Detox from Detoxing?
Years ago, a coach of mine put me on a detox from detoxes. She challenged me to remain free of any sort of cleanse or challenge for an entire year. I was so reliant on them that that scared me but I was also really motivated for change and a respite from the ups and downs I was experiencing. It was a tough but important lesson for me. That was the beginning of some major self-inquiry and growth.
But growth is never a straight line is it? I don’t recall exactly when or how but after that “detox from detoxes” year, I slowly but surely slid back into my old ways. Overindulging, followed by “over-cleansing,” over and over again.

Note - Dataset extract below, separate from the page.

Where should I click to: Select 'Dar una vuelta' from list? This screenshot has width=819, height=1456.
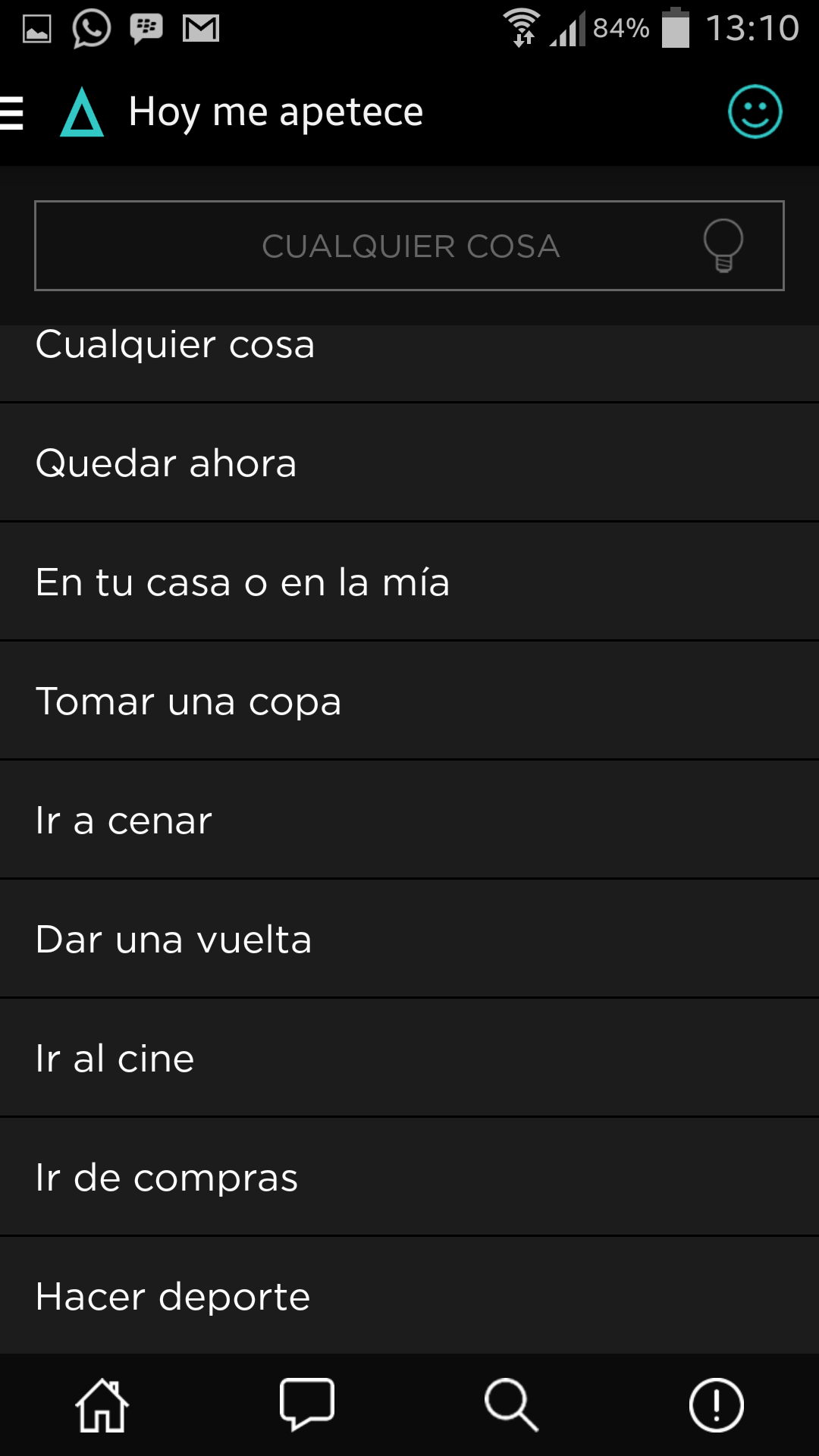[410, 939]
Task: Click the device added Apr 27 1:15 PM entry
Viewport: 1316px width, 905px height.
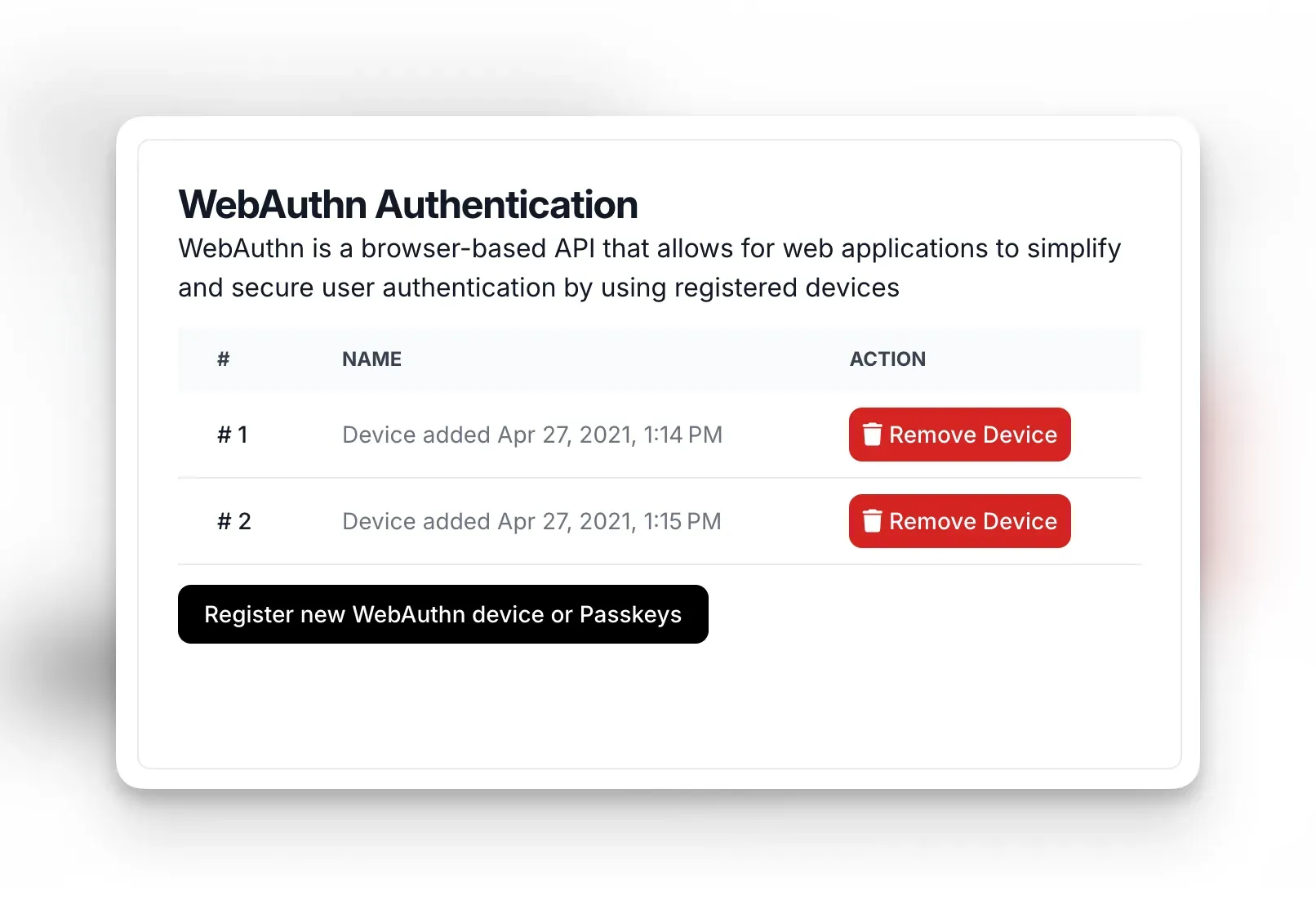Action: (531, 521)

So, What’s Wrong With That?
Well, for one, it’s not healthy! Sure, I felt AH-MAZING during and immediately after my cleanse/challenge/detox. But, as with anything, the restrictive nature of these challenges led me right back to the place I started. Soon I would find myself, overeating, over-drinking, eating all the things that weren’t considered “paleo” or “detox approved” simply because I could. I had restricted so much that once I was out of the safe confines of a program’s rules or a yes/no list I tended to go off the deep end. Call it self-sabotage, call it rebelling, call it what you want but overindulging simply led to over-restricting, which led to overeating once again.

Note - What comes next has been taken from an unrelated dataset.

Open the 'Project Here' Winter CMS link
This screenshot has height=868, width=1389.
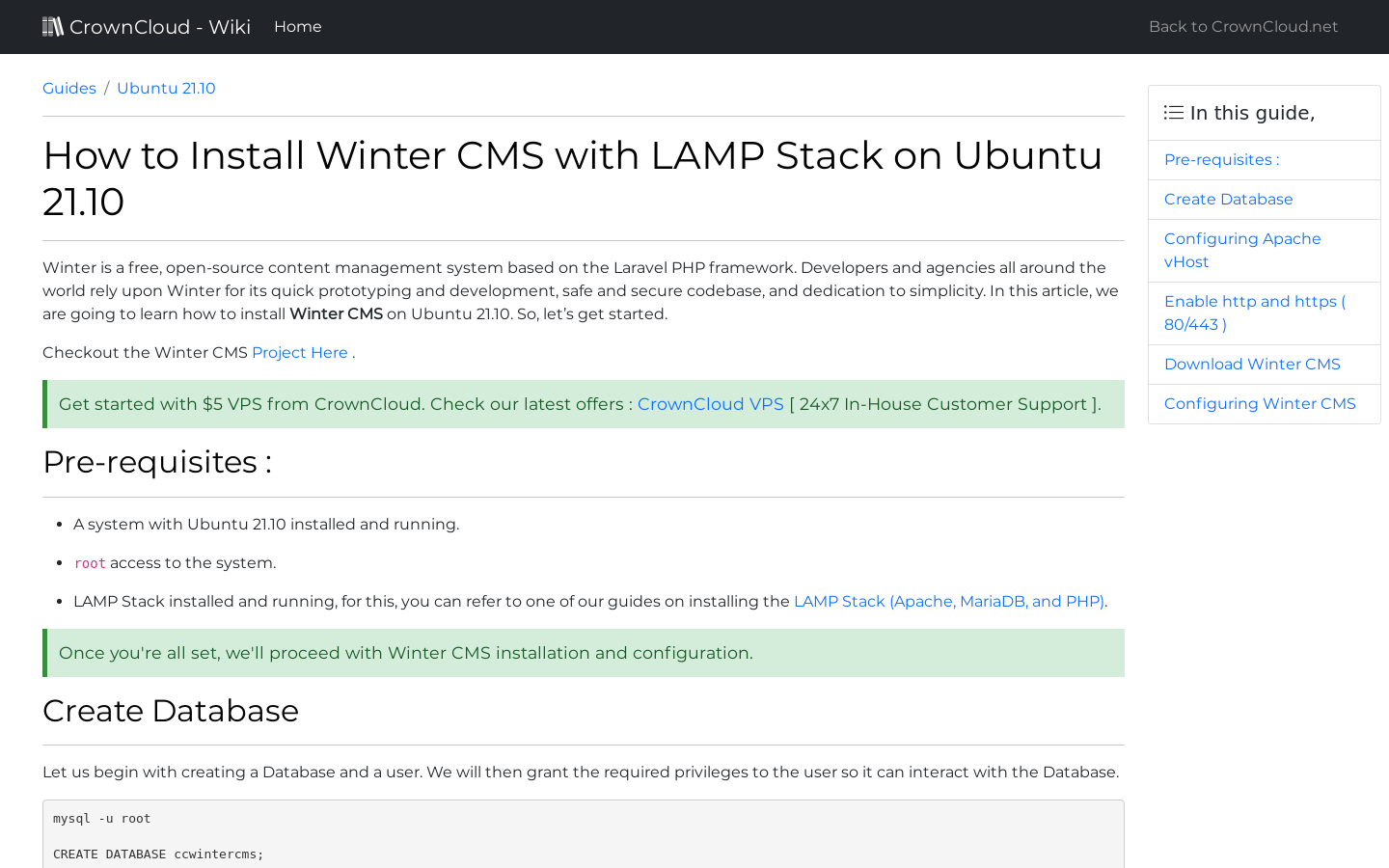point(299,352)
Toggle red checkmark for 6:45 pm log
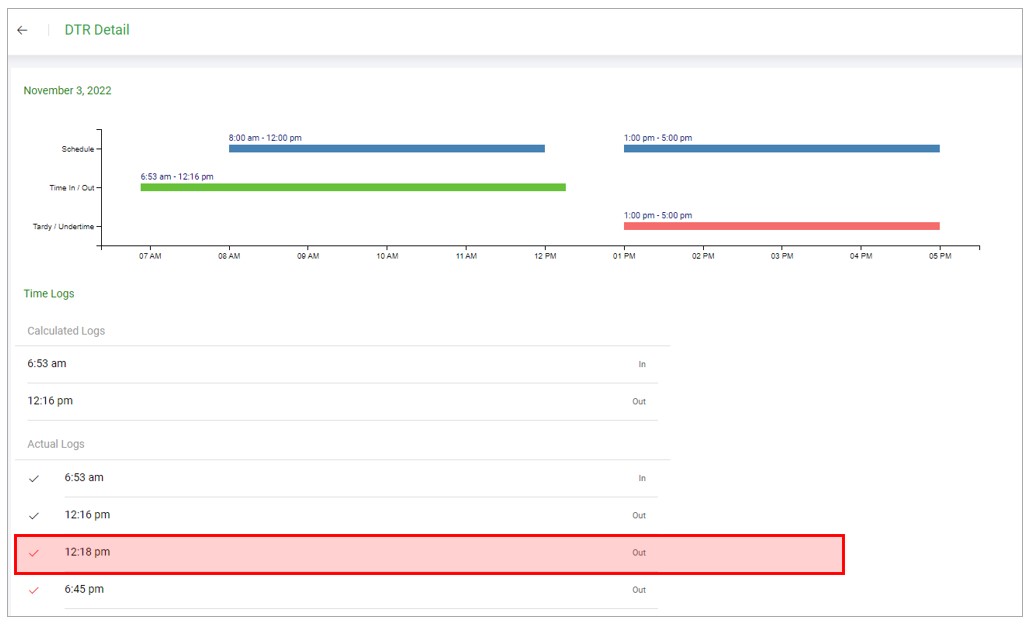This screenshot has width=1030, height=625. click(34, 590)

This set me up for years of distorted thinking and unhealthy behaviors around “clean eating,” even a distorted view of what “healthy” meant.
That Roller-Coaster
I found myself not only on a physical health (and weight) roller-coaster, but a taxing mental struggle that really took a toll on me. I constantly felt like I was failing if I wasn’t eating 100% perfectly. I felt like I was either healthy and trim or flat-out gross. Sounds brutal, but there was not much self-love or respect going on in that equation. Again, it was all or nothing, black or white. There was no gentle middle, moderation or self-compassion. Add all this on top of the extra layer of guilt for feeling like a fraud (because, hello, nutritionist!) and I was a hot mess.
Finally Speaking My Truth
This last year has been a tremendous year of growth and enlightenment for me. Maybe because I turned 40. Maybe because I was just plain exhausted from the ups and downs. Maybe because I finally realized that the massive amount of mental energy that I was constantly expending about the state of my health, diet, weight, pant size, etc. was taking me away from the life-giving work that I want to do, that I know I’m meant to do.

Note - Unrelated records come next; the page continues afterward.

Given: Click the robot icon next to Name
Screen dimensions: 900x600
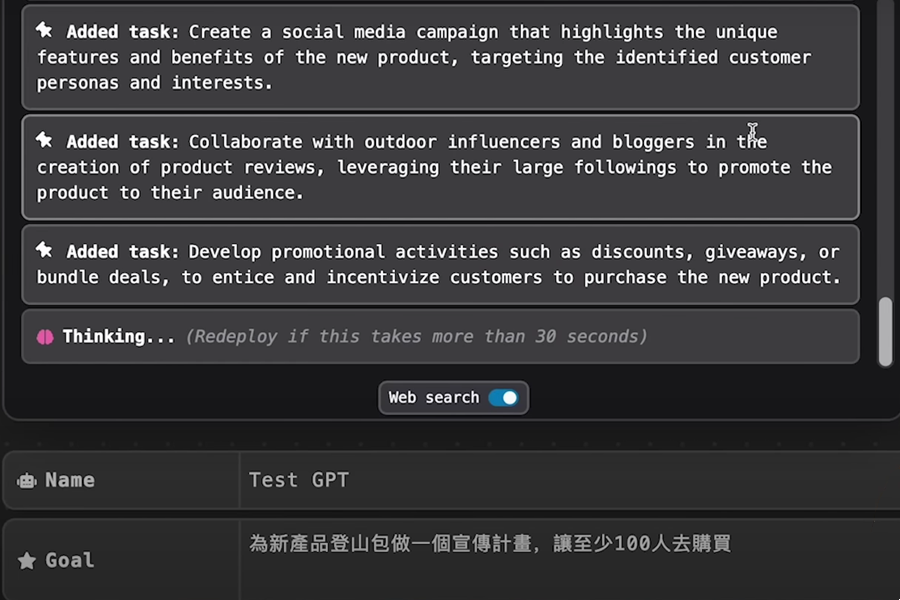Looking at the screenshot, I should point(27,481).
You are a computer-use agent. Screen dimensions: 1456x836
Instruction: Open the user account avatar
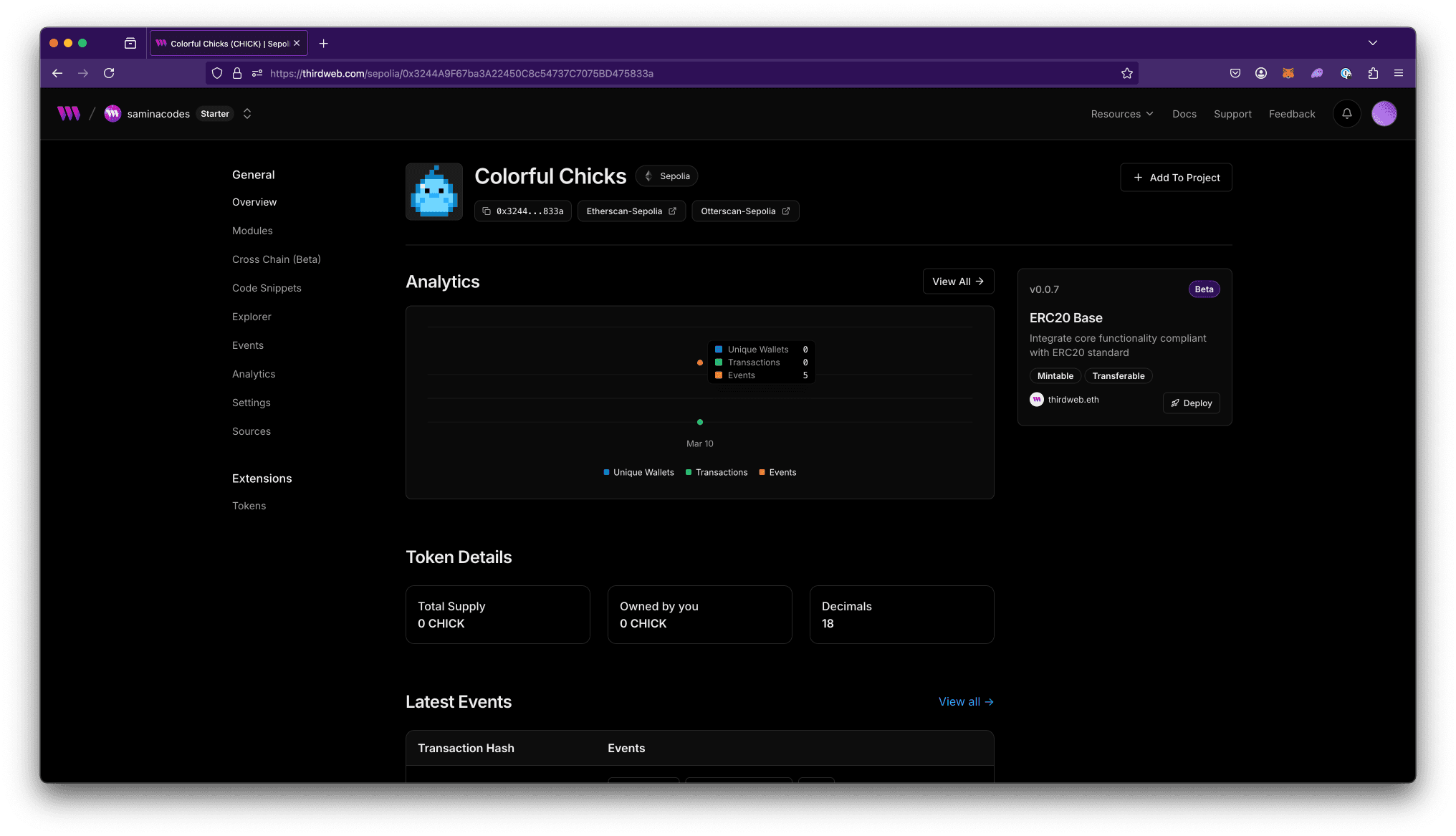1384,113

It was taking me away from my kids, my husband, my extended family, even friends and social events because I was unable to be truly present, always absorbed in worry, guilt, shame or disappointment.
Surrender
This year I surrendered. Fully. It was time to accept that this was my pattern. It was time to take responsibility and face this. To look it in the eyes, as opposed to look past it, brush it under the table and make excuses. It was time to be grown up. No one could fix this but me.
My Holiday This Year
This year, as I faced this holiday season I knew I had a choice to make. I could enter it as I always did. Scared to death of all the treats, indulgent foods and libations that fill the majority of our days from November through January. Viewing them as the enemy, trying to avoid them (they’re “bad” you know!) Depriving myself until I just couldn’t any longer, and then, as if flood-gates opened, helping myself to All. The. Things. Not in moderation, mind you, but in full on overindulgence. All the while I’d be experiencing guilt, shame and disappointment (not to mention feeling physically horrible, inflamed, puffy and packing on some pounds) and promising myself everything would be OK and back to normal come January 1st when I started my detox, cleanse or program.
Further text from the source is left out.